- The exercise
Write out the material below word for word, starting at its first line and ending at the line that contains "click(x=157, y=1124)". Leave out the pictures.

Records from a dataset:
<<<<
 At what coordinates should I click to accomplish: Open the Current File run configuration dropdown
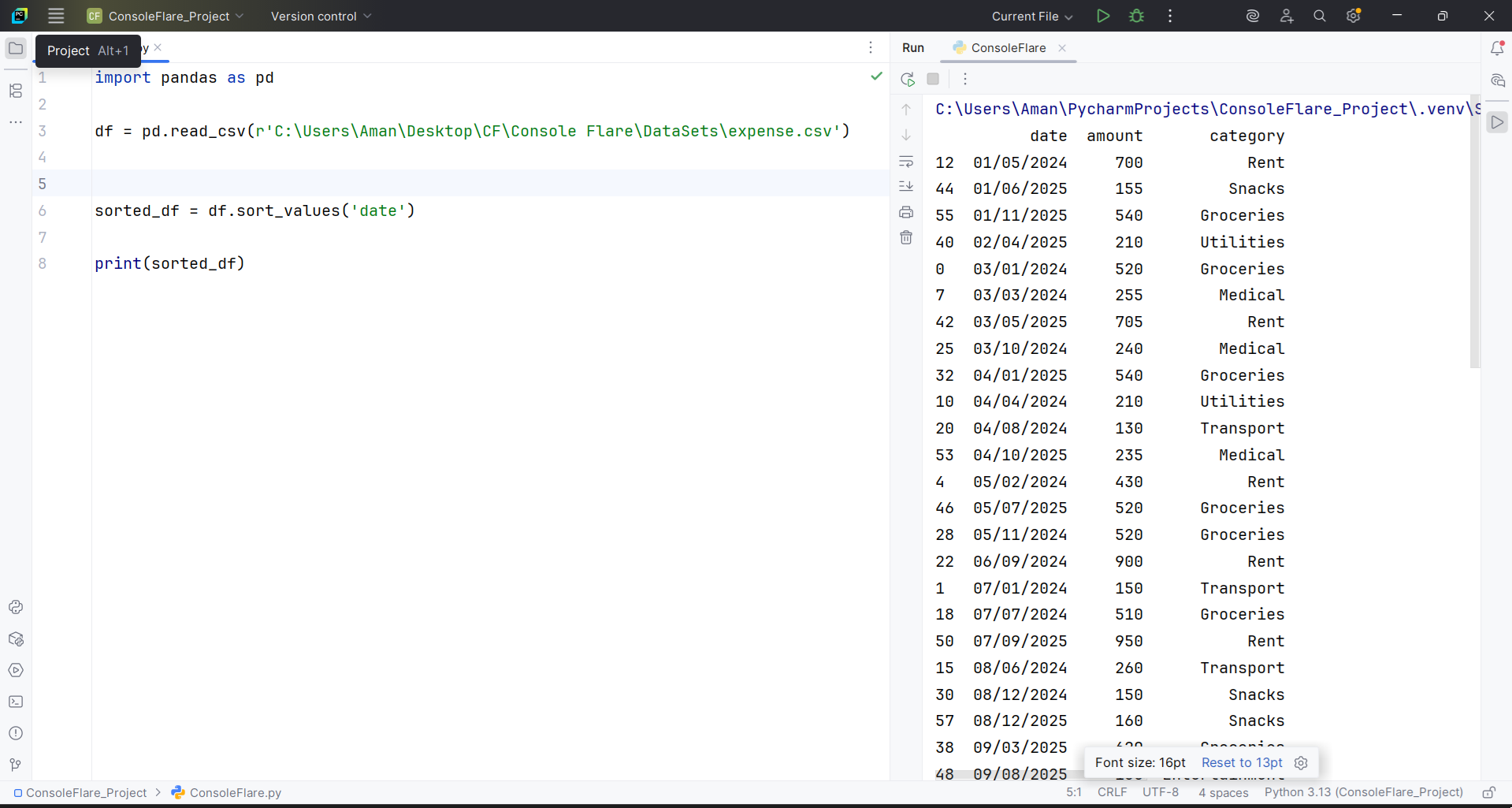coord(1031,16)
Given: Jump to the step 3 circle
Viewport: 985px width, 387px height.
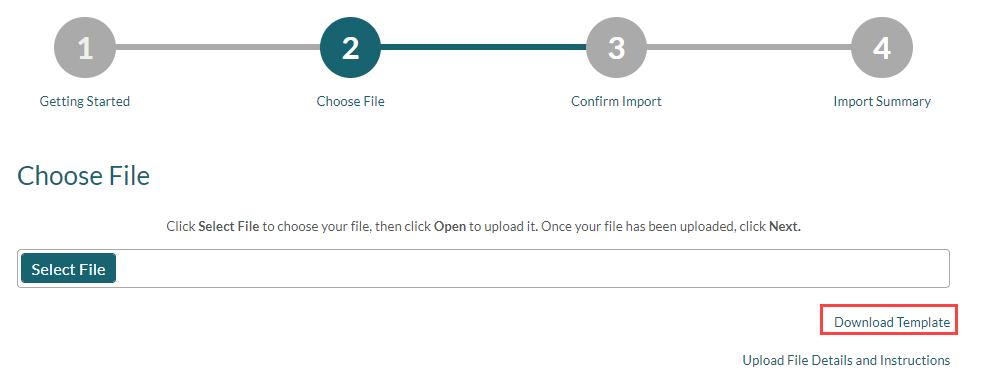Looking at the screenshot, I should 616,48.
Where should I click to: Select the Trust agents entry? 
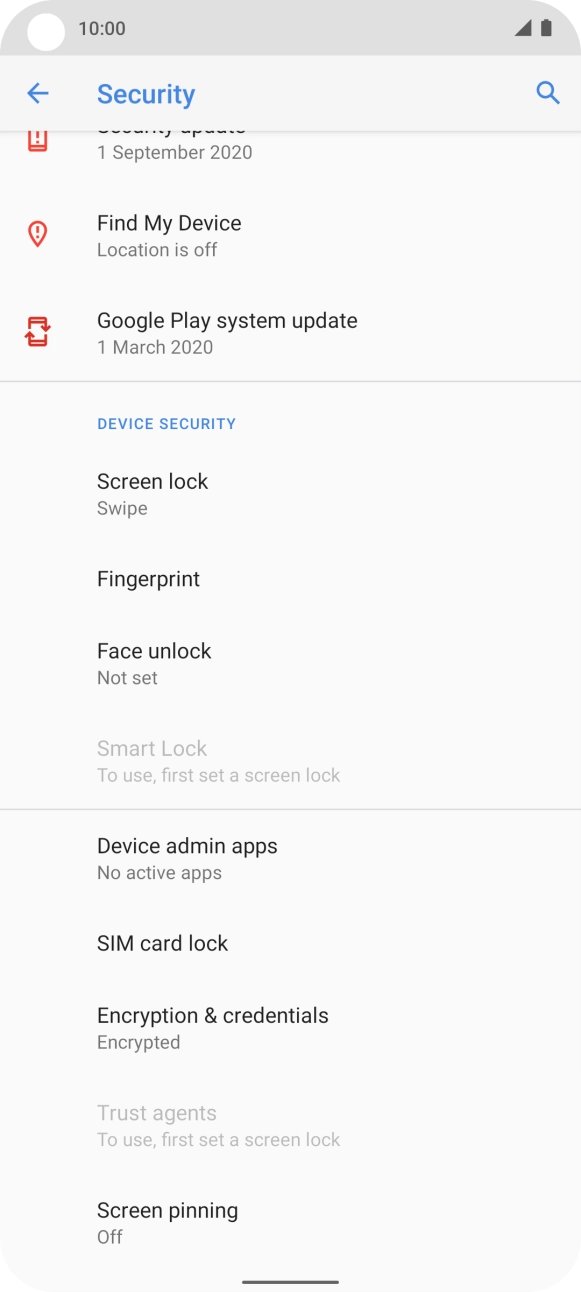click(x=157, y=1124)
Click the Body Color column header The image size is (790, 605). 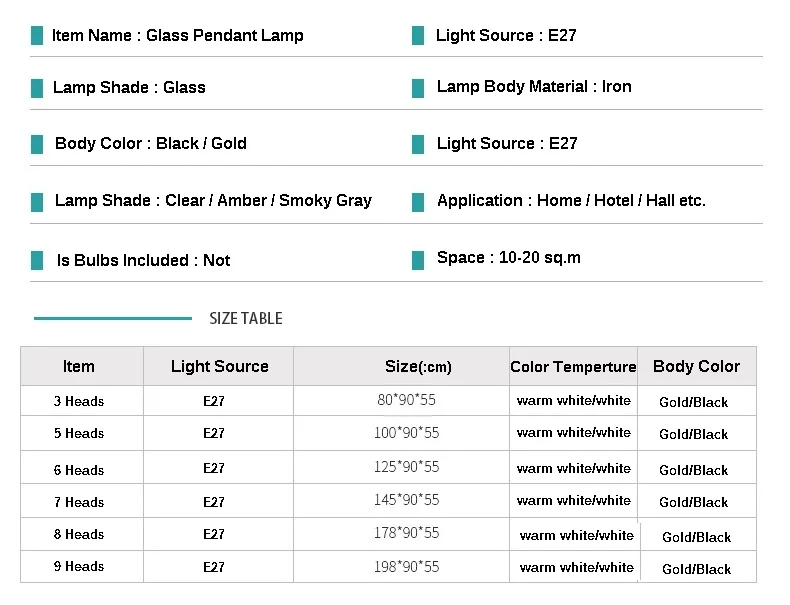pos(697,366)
>>>>
- Solved exercise
 At what coordinates should I click to accomplish: Open the Current File run configuration dropdown
coord(1031,16)
Given: Jump to the step 3 circle
Viewport: 985px width, 387px height.
Looking at the screenshot, I should 616,48.
Where should I click to: Select the Trust agents entry? 
click(x=157, y=1124)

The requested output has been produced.